No dia 13 de maio passado, transcorreu o 15º aniversário da V Conferência Geral do Episcopado da América Latina e do Caribe, celebrada em Aparecida, junto do Santuário Nacional, de 13 a 31 de maio de 2007. Com o tema “Discípulos e missionários de Jesus Cristo para que, nele, nossos povos tenham vida”, a Conferência produziu o “Documento de Aparecida”, com avaliações e diretrizes pastorais de grande importância para a vida e a missão da Igreja na América Latina e no Caribe.
Entre as reflexões feitas neste aniversário, surgiu com frequência a pergunta: até que ponto o “Documento de Aparecida” ainda continua atual e adequado para responder aos desafios que a Igreja enfrenta atualmente neste subcontinente? A pergunta faz sentido, uma vez que a história e a vida da Igreja são dinâmicas. Foi também isso que o Papa Francisco pediu à Igreja na América Latina e no Caribe: avaliar, até que ponto o “Documento de Aparecida” produziu frutos, verificar eventuais lacunas na aplicação das suas diretrizes e ver quais novos desafios à vida e missão da Igreja surgiram nesta parte do mundo depois de 2007.
A Conferência de Aparecida e o seu Documento estavam situados no contexto de grandes constatações e preocupações prévias à realização da Conferência: os efeitos da globalização sobre a vida dos nossos povos, as profundas mudanças culturais que a virada do milênio trouxe consigo (“mudança de época”), a situação da Igreja na América Latina e no Caribe, também em rápida transformação, a perda de relevância da Igreja na vida social, cultural e política dos nossos povos, as transformações religiosas, com o crescimento dos grupos neopentecostais e dos “sem religião”, a persistente pobreza e a exclusão social no Continente mais católico do mundo, entre outros.
A V Conferência procurou olhar para essa realidade “com um olhar de discípulos-missionários de Jesus Cristo” e encontrar respostas para os muitos questionamentos postos. Mas antes de responder de maneira programática, com ações, a Conferência, orientada pelo discurso inicial do Papa Bento XVI, confrontou-se com a motivação mais profunda que a anima em sua ação.
A primeira resposta foi: “partir novamente de Jesus Cristo”. Nessa res- posta está incluída a identidade da Igreja e como se faz parte dela. Qual é sua missão? E também: quem somos nós, enquanto cristãos? Como se chega a ser cristão? O que nos anima, enquanto cristãos?
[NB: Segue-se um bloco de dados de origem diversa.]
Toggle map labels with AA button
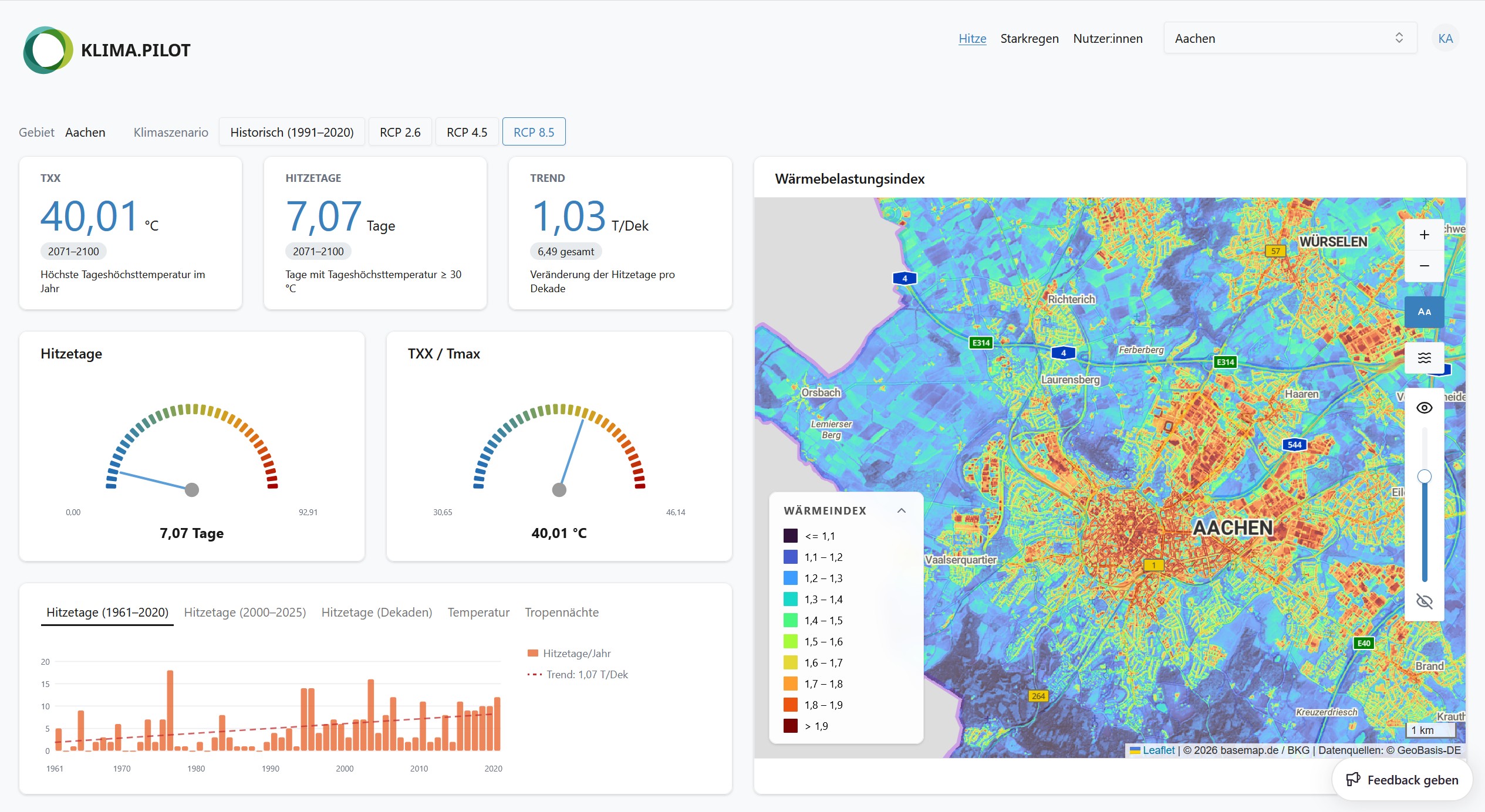Image resolution: width=1485 pixels, height=812 pixels. click(1424, 312)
Sem responder a isso, todo programa de renovação da Igreja poderia carecer de consistência e motivação. A Igreja, de fato, não surge de uma doutrina, por mais bela que seja, nem de um grande ideal ético, por mais importante que esse seja, nem de um pacto social. Ela surge de Jesus Cristo, a partir dele. Jesus não é uma ideia ou doutrina, mas uma pessoa viva, o Filho de Deus que se fez homem, que nos amou de amor extremo e entregou sua vida por nós sobre a cruz.
Partir do renovado encontro com Jesus Cristo vivo, presente de tantas maneiras entre nós, leva a se confrontar com a conversão pessoal e comunitária; a ver o mundo com olhos de discípulo e missionário, de testemunha do Evangelho do amor e da vida para o mundo. O caminho da conversão “pastoral” passa por isso também e inclui a coragem de rever métodos e maneiras de fazer a evangelização e a pastoral, que de- vem ser sempre inspirados no Evangelho. Em Aparecida, fala-se da coragem de superar uma pastoral de mera conservação do que a Igreja já alcançou, para se abrir às novas realidades trazidas pela “mudança de época”, iluminando-as com a luz do Evangelho.
O “Documento de Aparecida”, portanto, não está superado porque se ocupa de questões perenes da vida dos cristãos e da Igreja. Conservam sua atualidade a evangélica opção preferencial pelos pobres e pelos jovens, o respeito profundo pela dignidade humana e a justiça social, a atenção à formação dos discípulos missionários para a superação da fé superficial e pouco esclarecida; também o cuidado do ambiente da vida conserva a sua plena atualidade, como bem destacou o Papa Francisco nos seus ensinamentos posteriores à Conferência de Aparecida. Todas essas questões não estão resolvidas e nem o serão, de uma vez por todas.
Evidentemente, nos 15 anos que se seguiram à Conferência de Aparecida, surgiram questões novas, que também necessitam de nossa atenção. Mas, se tivermos compreendido bem a proposta do “Documento de Aparecida”, não nos será difícil encontrar caminhos para enfrentar os novos desafios postos. Enquanto isso, como pede o Papa, retornemos ao “Documento de Aparecida”.